Today, growing up in Broad Channel is similar to that, with the exception that children are allowed in much faster boats much earlier than Mundy was.
“You’d look out into the bay and see your grandchildren and call them and say, ‘Hey you, be careful,’” he said.
Although there wasn’t a blacktop road in Broad Channel until relatively recently, that didn’t stop the kids from playing stickball or football. But it also proved to be painful at times.
“If you fell down, your knees were red and bloody because of the ash. It was some rough stuff,” Mundy recalled. “But we just put something around it and continued playing.”
Going to school in Broad Channel was a learning experience in more than one way.
“From one end of Broad Channel to the other it was almost like ‘Who are they?’” Mundy said. “It wasn’t until you got to school that you learned about the other people on the island. But even then you didn’t really hang out with them. Your friends were the people on your block or those across the street.”
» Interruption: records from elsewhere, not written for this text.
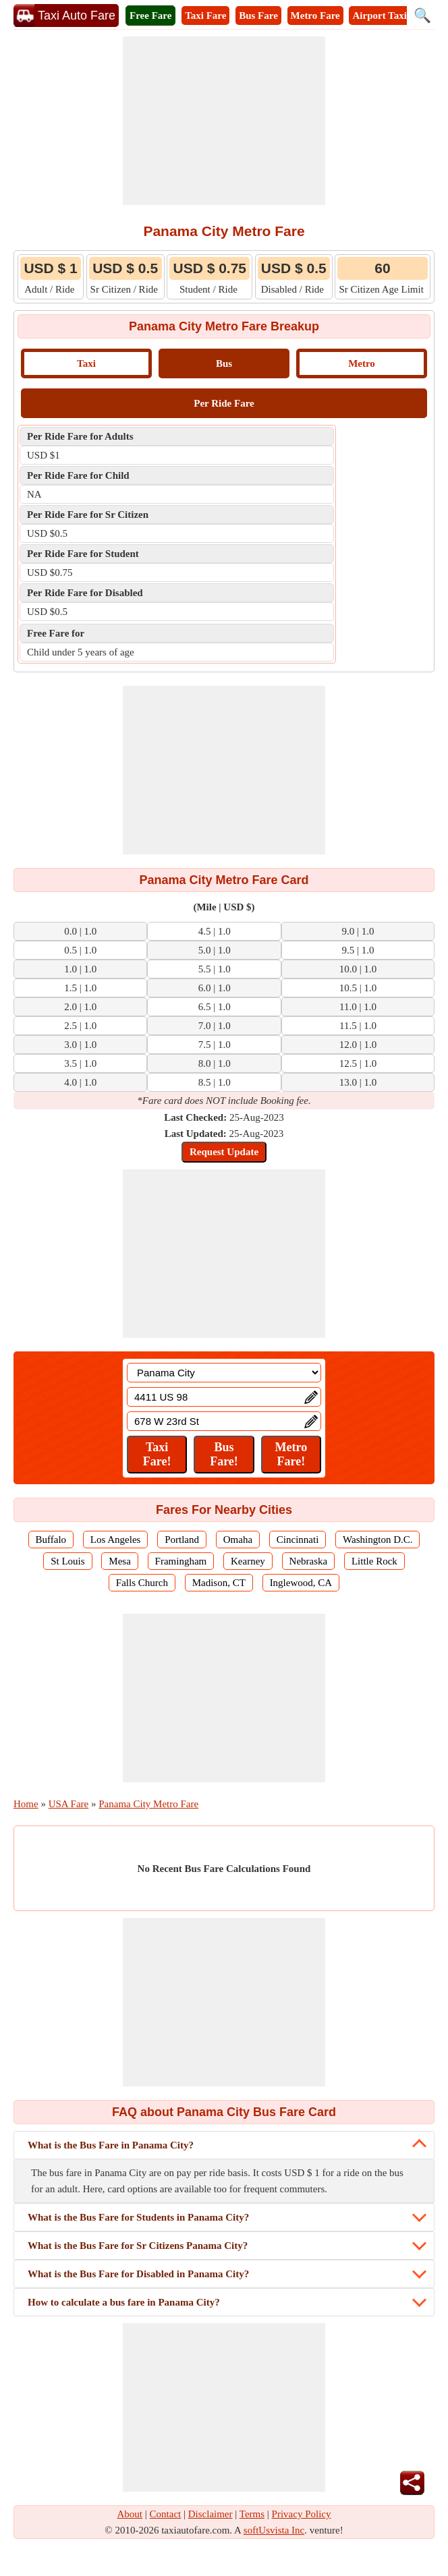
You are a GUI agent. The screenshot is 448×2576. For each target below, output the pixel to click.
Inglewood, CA (301, 1582)
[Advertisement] (224, 120)
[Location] (224, 1372)
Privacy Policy (301, 2514)
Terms (252, 2514)
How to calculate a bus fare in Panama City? (124, 2302)
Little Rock (374, 1561)
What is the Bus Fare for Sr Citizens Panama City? (138, 2245)
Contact (165, 2514)
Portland (182, 1539)
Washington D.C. (377, 1539)
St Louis (67, 1561)
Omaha (237, 1539)
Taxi (86, 363)
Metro (361, 363)
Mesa (120, 1561)
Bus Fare (258, 15)
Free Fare (150, 15)
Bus (224, 363)
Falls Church (142, 1582)
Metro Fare (315, 15)
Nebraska (308, 1561)
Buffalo (51, 1539)
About (130, 2514)
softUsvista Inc (274, 2530)
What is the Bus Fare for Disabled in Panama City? (138, 2273)
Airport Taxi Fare (390, 15)
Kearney (248, 1561)
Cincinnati (298, 1539)
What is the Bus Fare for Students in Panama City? (138, 2217)
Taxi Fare (205, 15)
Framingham (181, 1561)
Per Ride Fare (224, 403)
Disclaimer (210, 2514)
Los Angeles (115, 1539)
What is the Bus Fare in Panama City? (111, 2145)
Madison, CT (219, 1582)
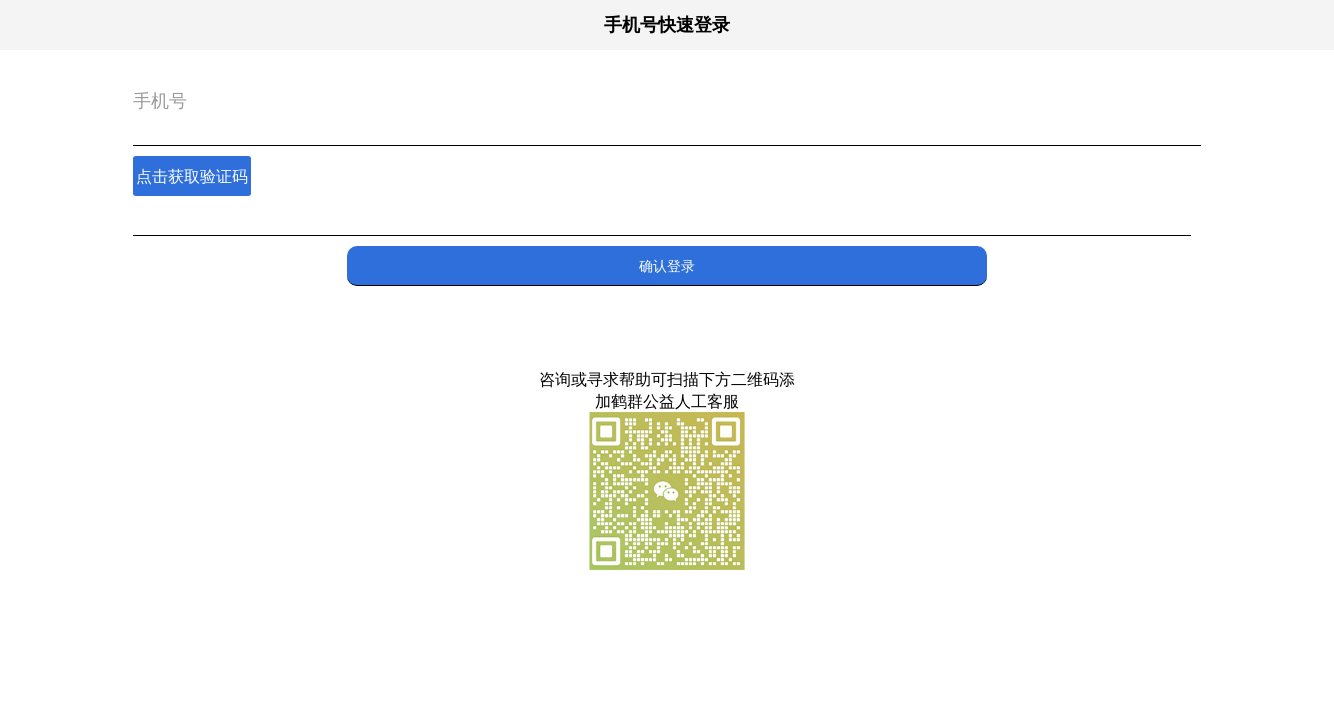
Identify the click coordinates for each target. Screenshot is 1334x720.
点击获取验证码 (192, 176)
When Mundy was growing up, many of the homes were still classic bungalows.
But it wasn’t because the residents chose to keep the classic look for historical purposes — they were limited on what they could do to the exterior because the city owned the land underneath the houses.
“Everyone had beautiful homes on the inside,” Mundy said. “But you were limited on what you could do on the outside.”
At the same time, the city refused to invest in Broad Channel’s infrastructure, whether it be the roads, putting a library there, installing sanitary sewers or adding another school.
“Behind the scenes, the city wanted us out for one reason or another. Either it was expanding the airports or [Robert] Moses wanted to make the island into a park,” Mundy said. “There was a lot of behind-the-scenes political work to get us out of here.”
That ended in 1982 when Mayor Ed Koch ordered the land under Broad Channel residents’ houses to be sold to them.
“Got to give credit to Ed Koch,” Mundy said. “Before him there was a lot of talk and newspaper articles about whether there would be a land sale. Mayor Koch came in and just said ‘Just do it.’ And everyone else sort of fell in line.”
With the land sale, homeowners were able to get a mortgage and either sell their homes or use the money to add extensions or renovate the exterior. Following the land sale, the city finally invested in the island.
“They put a library here, which we never had before,” Mundy said, adding that new ball fields and a school also came to the area.
“That was the first big change in Broad Channel,” he said.
In the ’90s, Mundy and his group began noticing a phenomenon that has grown into an international point of contention: sea level rise.
“The city-owned bulkheads at the end of the block were falling into the bay,” he said. “We didn’t know what it was called at the time but we knew we had a problem.”
The civic association began lobbying for state funding to raise the streets above the sea level and succeeded in getting the funding. The work, however, was stopped by an Oct. 29, 2012 storm named Sandy.
Mundy said about a third of the more than 900 homes in Broad Channel are in the Build it Back program, which besides fortifying people’s houses will once again change the look of the island.
“A home that you can see under is no longer a bungalow,” Mundy said. “So now you’re going to get a mixture of the two.”
Mundy elected to keep his house the way it is, but storm-proofed the lower level of it.
Still, that doesn’t stop water from coming in. But for Mundy, that’s just the price of living in a place like Broad Channel.
“To outsiders, it must seem strange,” he said. “But when I take them upstairs and show them my view of the bay, then they understand why.”